While the proximity of Marawi and Iligan cities mean many of those fleeing likely had personal networks to host them, this is still strikingly high. No matter how well the state provision of aid is managed, trust may not be forthcoming, particularly following the trauma of such a sudden attack and escape, and the uncertainty and tension that follows.
By creating space for independent and neutral organisations, the state likely mitigated the impact of this challenge. This is particularly evident in Saguiaran, to the northwest of Marawi City, where 30,000 people fled after violence broke out. Together with the 15,000 pre-existing residents they were largely cut off from assistance; the area was considered too dangerous. The ICRC was able to negotiate safe passage relying on pre-established recognition of its independence and neutrality. The water and sanitation systems it was able to put in place likely averted a significant disease outbreak.
Trust and Negotiating Access
Martial law can complicate these access negotiations. As this is a non-international armed conflict, international humanitarian law does not require the state to facilitate humanitarian access. States face a dilemma: having independent humanitarian organisations negotiate access to opposition-held areas risks a diversion of aid towards their opponents’ war effort; it provides an element of legitimacy to secessionist groups by creating a formal relationship between them and other recognised global governance institutions; and it further helps them provide services characteristic of government, important in any effort for hearts and minds.

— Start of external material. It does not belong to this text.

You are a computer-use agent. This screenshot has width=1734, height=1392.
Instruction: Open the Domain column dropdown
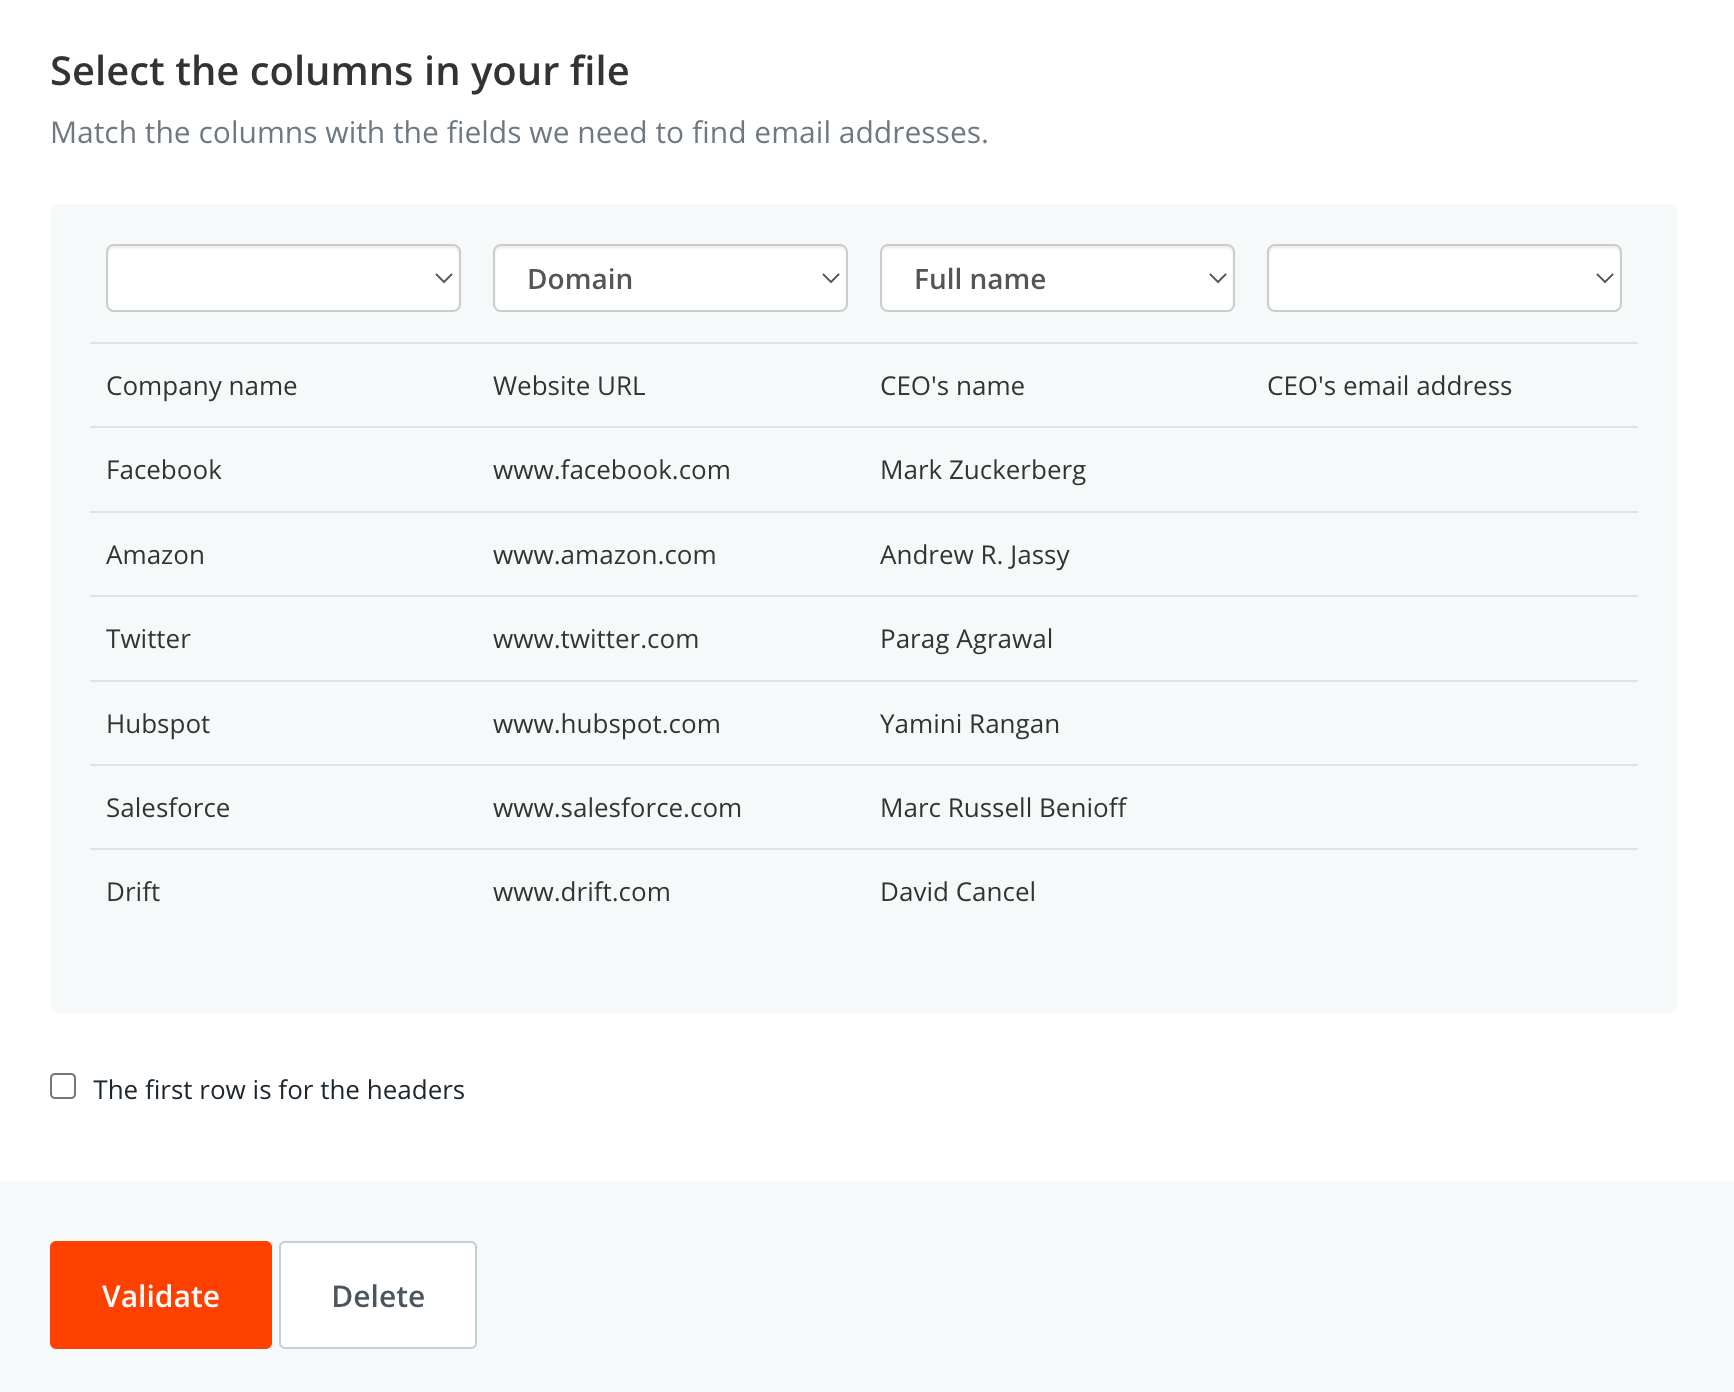pos(670,278)
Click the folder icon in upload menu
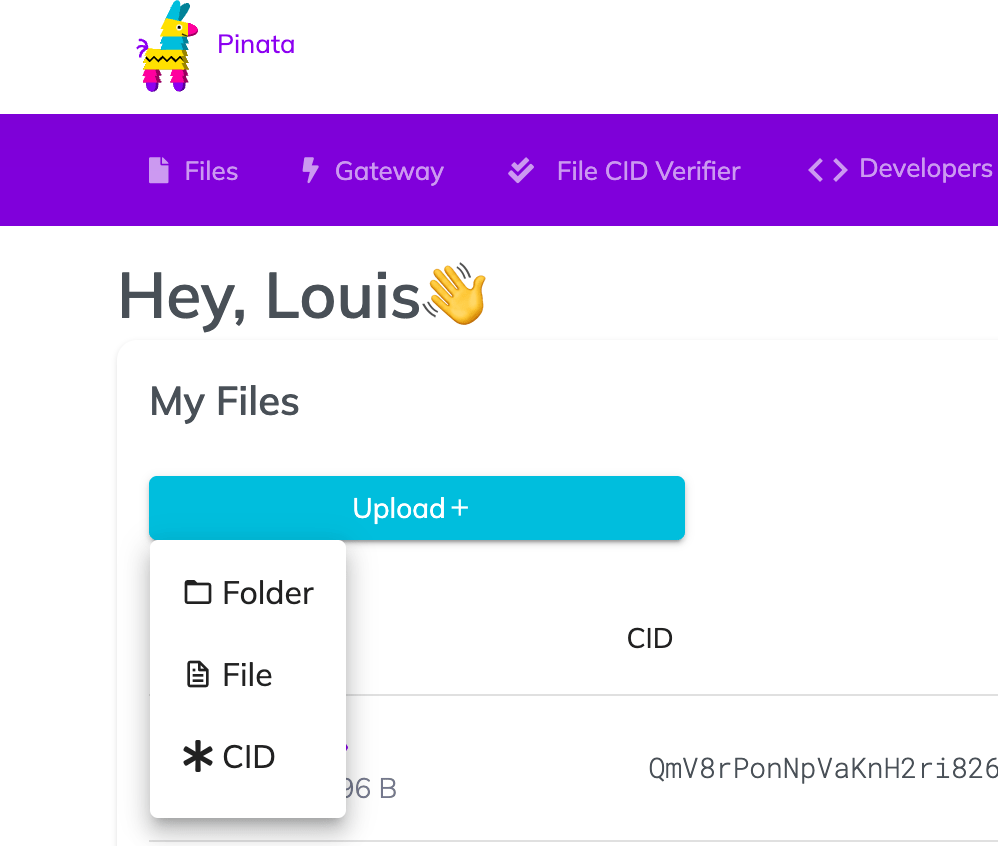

This could lengthen the conflict. However, prohibiting contact denies assistance to people trapped in territory temporarily under opposition control. This can further play into narratives that the state does not care about those local populations, thus losing hearts and minds. Again, this can prolong fighting.
The Philippines has experience with this dilemma. There are four active non-international armed conflicts on Mindanao. Some have been running for many years. Over time, the state has allowed ICRC to develop requisite relationships with the Philippine civil and military sectors and, crucially, with armed opposition groups also. These relationships – generated by local ICRC staff members – were critical for the organisation to get access so quickly to places others, including state personnel, simply could not.
Trust and Martial Law
Martial law impacts these relationships.
Several members of the Maute group have been arrested and found with numbers of ICRC personnel in their mobile phones. This might ordinarily be considered grounds for suspicion, which is further exacerbated by community tensions following the violence and the suspension of several rights and protections under martial law.
Without pre-existing trust between humanitarian workers and the military, such suspicion would likely have ended attempts to negotiate access to areas where opposition groups are present.
These considerations demonstrate the primacy of trust under conditions of martial law. While aid is no universal panacea for this, humanitarian assistance that is independent of states and neutral to their endeavours bolsters that trust. The navigation of this period of martial law in Mindanao, while still ensuring meaningful humanitarian aid is delivered and expanded, is the result of trust born of long-term and strategic engagement between humanitarian groups, including international ones, and the Philippines.
*Martin Searle is Associate Research Fellow with the Humanitarian Assistance and Disaster Relief (HADR) Programme, Centre for Non-Traditional Security Studies (NTS Centre) at the S. Rajaratnam School of International Studies (RSIS), Nanyang Technological University (NTU), in Singapore.